Iatroscan MK7s HPTLC/FID

The Iatroscan MK7s HPTLC/FID is the clever combination of two complementary technologies:

• Migration on HPTLC quartz rods
• Detection by FID electrode

This ingenious approach allows the Iatroscan MK7s to reliably address the challenges encountered in the characterization of certain non-volatile substances or those without UV absorption.

The main advantages of the Iatroscan MK7s FID system are as follows:

• Possibility to work simultaneously on 10 Chromarods
• Numerous fields of application
• Chromarods are reusable more than 50 times
• 20-30 minutes analysis time on average (depending on the method)

The most complicated samples can be qualified and quantified simply, quickly and economically, without the risk of column clogging and without the measurement uncertainty linked to the low UV reflection of certain substances.

The Iatroscan MK-7s HPTLC/FID analytical system can be used in many fields of application such as plant breeding, forestry, fisheries, the crude oil and carbon industry, the biochemical industry, biotechnology, the pharmaceutical industry, environmental pollution, the food industry, etc…

The Iatroscan MK7s can operate using Azur software, or be controlled directly from your HPLC or GC software*.

Principle:
Samples deposited on quartz rods coated with micro-particle size silica, called Chromarods or S-microcolumns, are eluted with aqueous or organic solvents.

The separated components are detected by a flame ionization detector (FID), then identified and quantified. The Iatroscan MK7s makes it possible to separate, identify and quantify samples of a few nanograms.

Operation in 5 steps:

1-Activation of Chromarods

Press the Blank Scan key to clean and reactivate the CHROMARODs by passing them through the hydrogen burner flame. Each Chromarod can be reused 50 times, or more, giving the set a potential of 500 analyses.

2-Sample deposition

Deposit approximately 1µl of sample onto each Chromarod using a microdispenser or an automated system. Deposition can be partially or fully automated. See the “accessories” section.

3-Separation

Install the Chromarods in the analysis chamber. The components are separated on the Chromarods by elution according to the recommended procedure.

4-Solvent elimination

When development is complete, insert the rack into the dedicated drying oven to remove the solvent adsorbed by the Chromarods. The drying chamber is adapted to the frame format for rapid drying. A slight overpressure prevents dust from entering the chamber.

5-Measurement

Once the solvent has been removed from the Chromarods, place the rack into the Iatroscan measurement chamber and press Start to begin the process. The measurement is carried out according to the parameters entered in the menu. The analysis time for each Chromarod is between 25 sec and 60 sec. It is set by the operator when establishing the menu.

Chromatography on quartz rods… the Chromarod:

The chromatographic support called Chromarod or S-microcolumn is a 1 mm diameter quartz rod coated with a 75µm thick film of SiO2 phase with fine particle size: 3-5 µm combined with an inorganic binder.

Chromarods provide excellent separations with good repeatability.

Depending on the type of components to be separated, Chromarods can be “prepared” by first immersing them in baths. For example, to obtain an excellent separation of triglycerides according to their degree of unsaturation or of glyceride isomers, they can be soaked in a silver nitrate solution or a boric acid solution, respectively.

Partial burning… a specificity of the Iatroscan:

The method consists of separating all the constituents of a mixture using a cocktail of eluents of different polarities.

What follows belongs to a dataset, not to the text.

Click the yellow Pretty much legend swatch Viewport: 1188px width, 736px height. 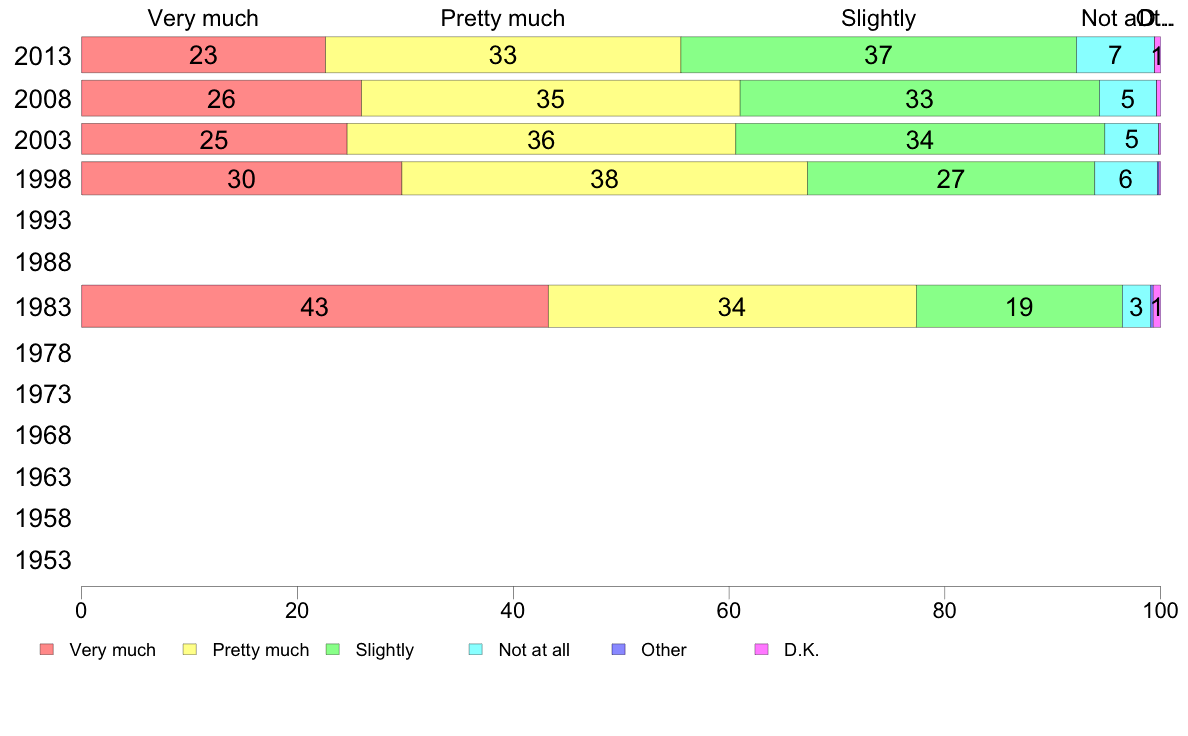[190, 650]
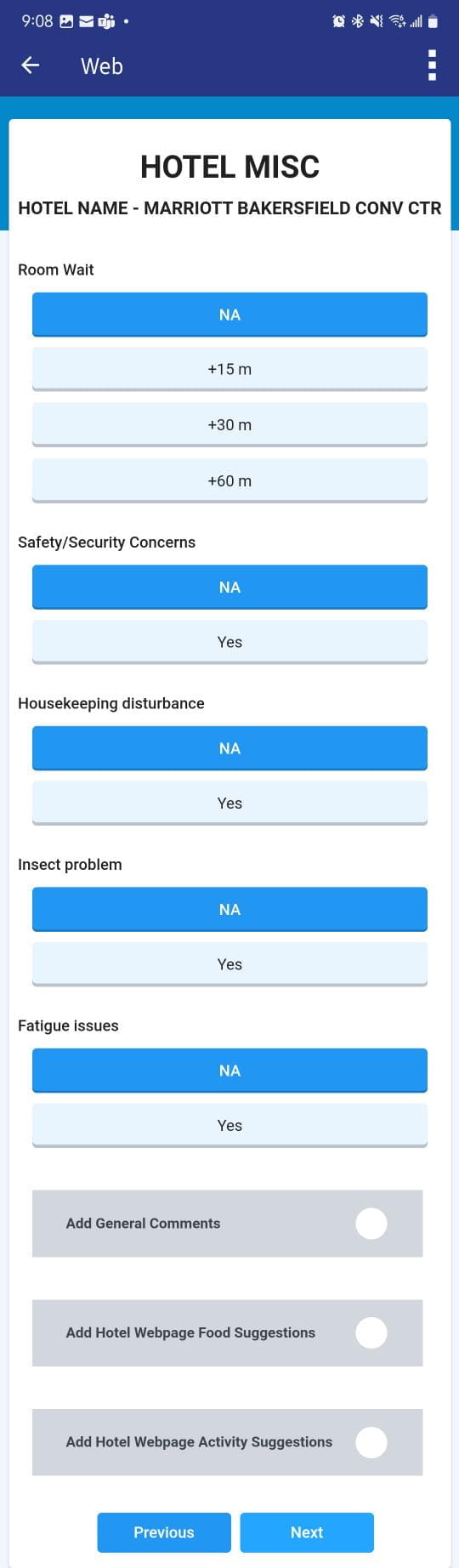Select +60 m for Room Wait
The image size is (459, 1568).
(230, 480)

Initially, an eluent of polarity A is used which will carry along some of the molecules while the rest of the sample does not move or moves little from the deposit. The part of the support containing the molecules that migrated is burned. Their quantification is obtained, and the results are automatically stored in memory.

The preserved (unburned) part of the sample is then eluted with an eluent of polarity B to separate the other molecules, etc… as many times as necessary. After using the last eluent in the cocktail, the chromarods are burned along their entire length, including what remains at the deposit.

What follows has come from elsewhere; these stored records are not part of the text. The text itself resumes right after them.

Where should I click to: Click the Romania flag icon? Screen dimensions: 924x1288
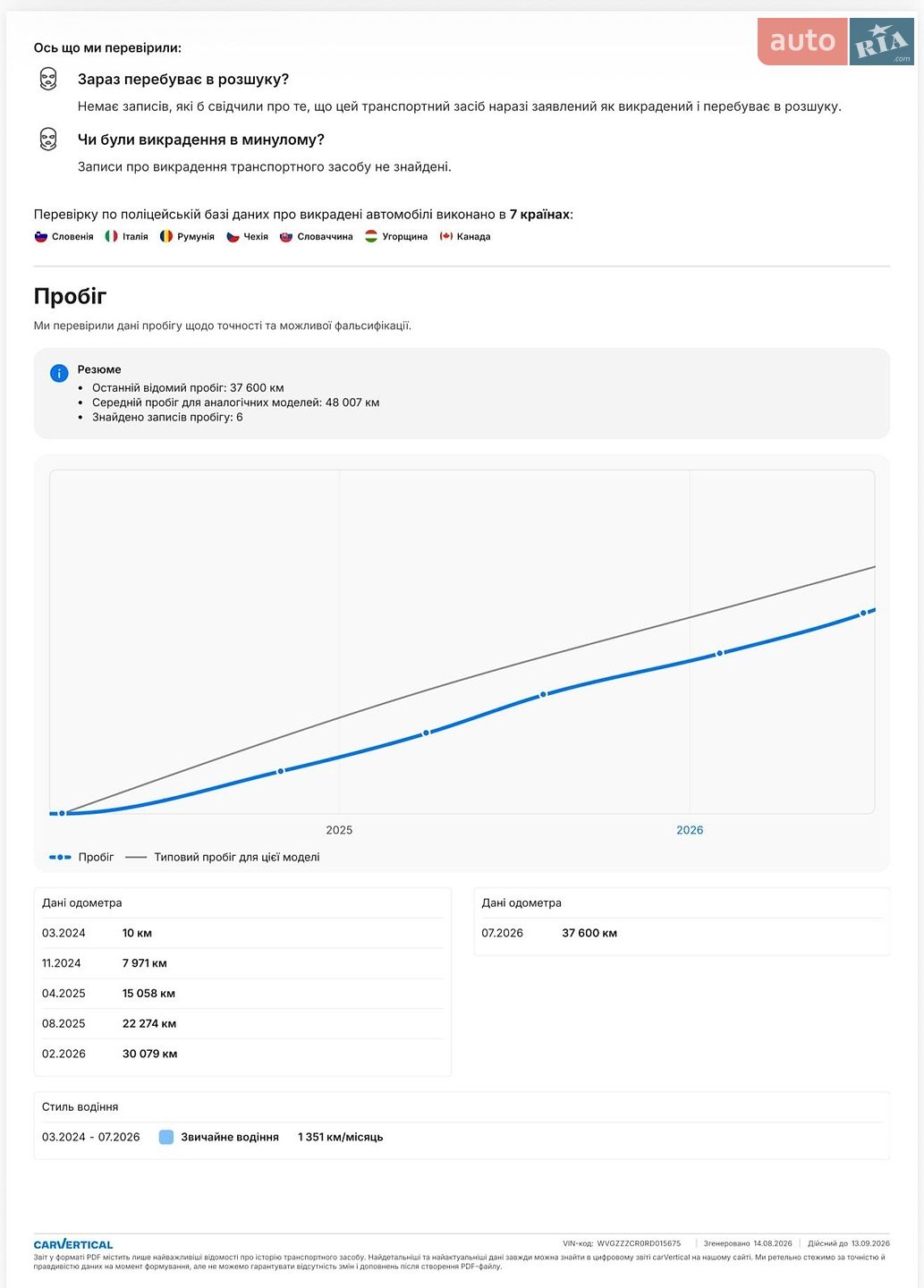(165, 236)
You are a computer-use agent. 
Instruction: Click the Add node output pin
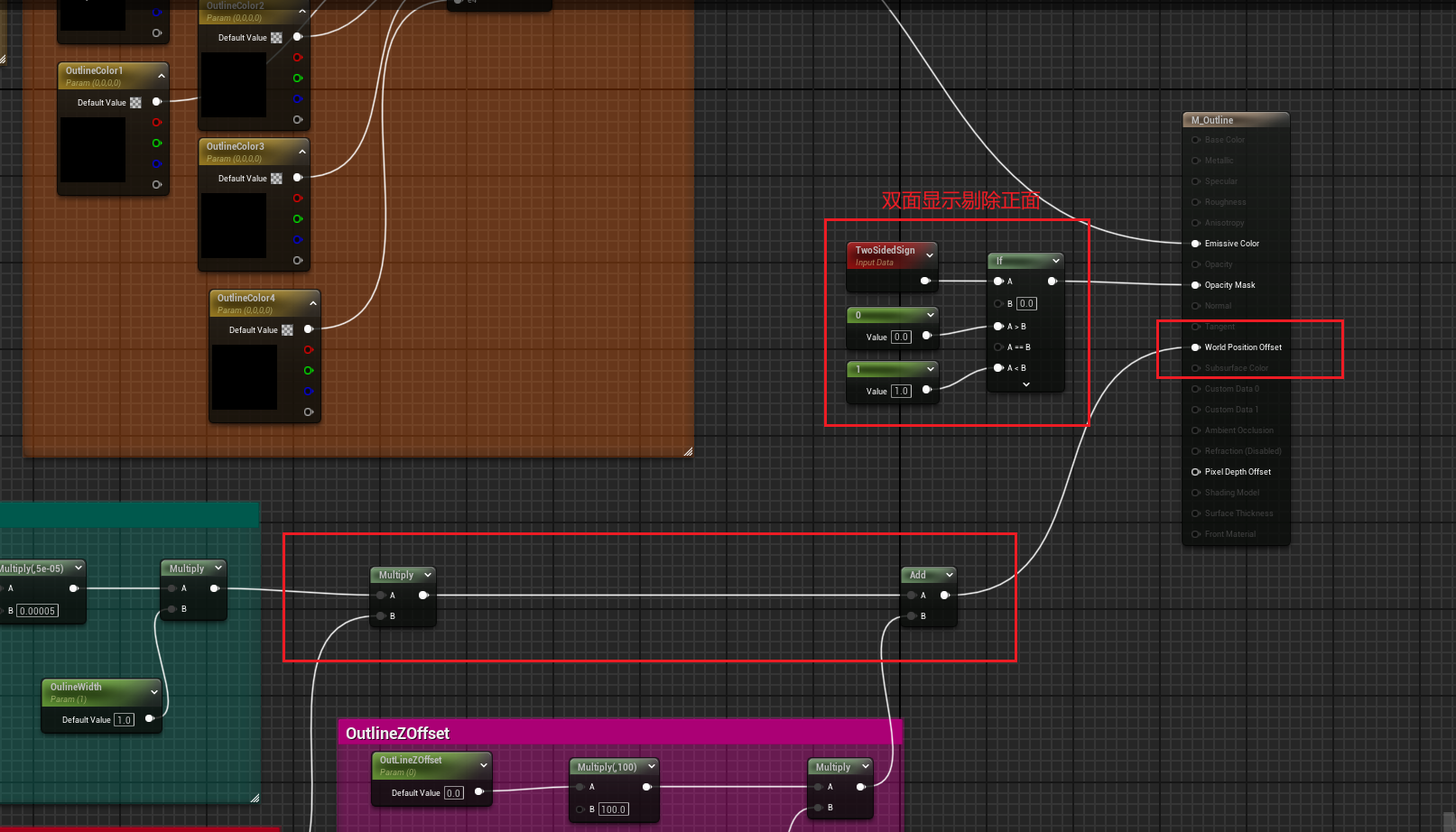(x=945, y=596)
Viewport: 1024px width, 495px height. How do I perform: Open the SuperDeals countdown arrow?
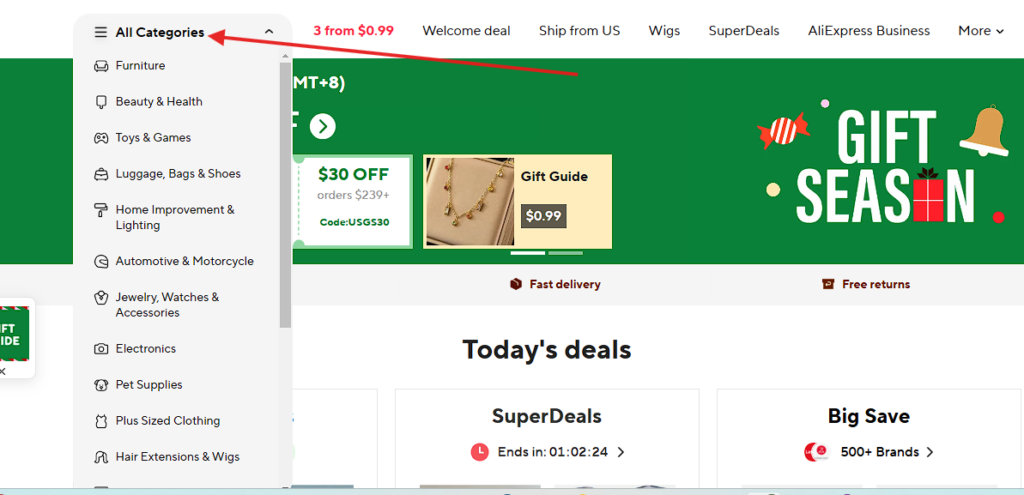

At each step, the results are associated with the previous ones. For each sample, a complete chromatogram of all molecules, from polar to non-polar, is finally obtained. This technique, which uses a single support and identical detection for each sample, allows obtaining comparative percentages between molecules of the same sample and between different samples, with the FID detection having the advantage of providing a linear response over a very wide range as a function of concentration.